State v. Fields, 374 N.C. 629 (Jun. 5, 2020)

The defendant was convicted after a jury trial of habitual misdemeanor assault and felony assault inflicting serious bodily injury for the same assaultive act. The trial court imposed consecutive sentences. The defendant appealed, arguing that the trial court erred by sentencing him for both habitual misdemeanor assault and the felony assault. The Court of Appeals vacated the habitual misdemeanor assault conviction, holding over a dissent that the defendant could not be sentenced for both crimes when the offenses arose from the same act. State v. Fields, ___ N.C. App. ___, 827 S.E.2d 120 (2019).
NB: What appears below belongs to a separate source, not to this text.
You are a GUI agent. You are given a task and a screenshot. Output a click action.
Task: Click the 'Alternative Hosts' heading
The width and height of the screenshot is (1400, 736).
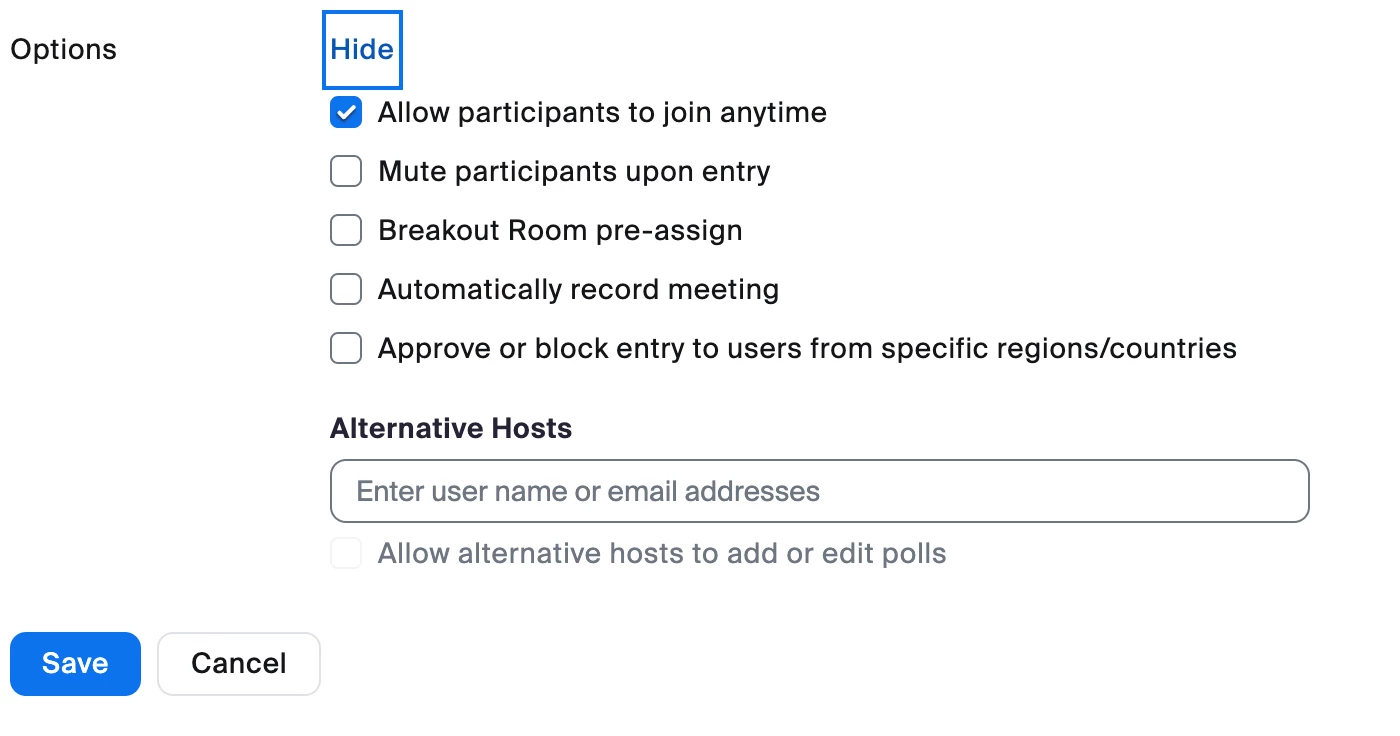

The State appealed to the Supreme Court of North Carolina based on the dissent, and also sought discretionary review on the issue of whether, even if it was impermissible for the trial judge to sentence the defendant for both convictions, the Court of Appeals erred by vacating one of the convictions instead of arresting judgment on it. (1) On the first issue, the Supreme Court affirmed the Court of Appeals, concluding that the defendant could not be sentenced for both convictions that arose out of the same assaultive act. The misdemeanor assault statute, G.S. 14-33, includes prefatory language saying the law applies “[u]nless the conduct is covered under some other provision of law providing greater punishment”—language the appellate courts have generally interpreted to bar simultaneous punishments for the same act. Though the habitual misdemeanor assault statute, G.S. 14-33.2, does not include that language, the Supreme Court concluded that the principle still applies, as the misdemeanor assault is necessarily a part of the “upgraded” habitual misdemeanor assault conviction. The felony assault conviction based on the same assaultive act was a “provision of law providing greater punishment” that invoked the prefatory language of the misdemeanor assault statute, which in turn meant that the defendant could not be punished for habitual misdemeanor assault. (2) On the second issue, the Court concluded that the proper remedy when such prefatory language bars double punishment for the same act is to arrest judgment on one of the judgments, not to vacate it.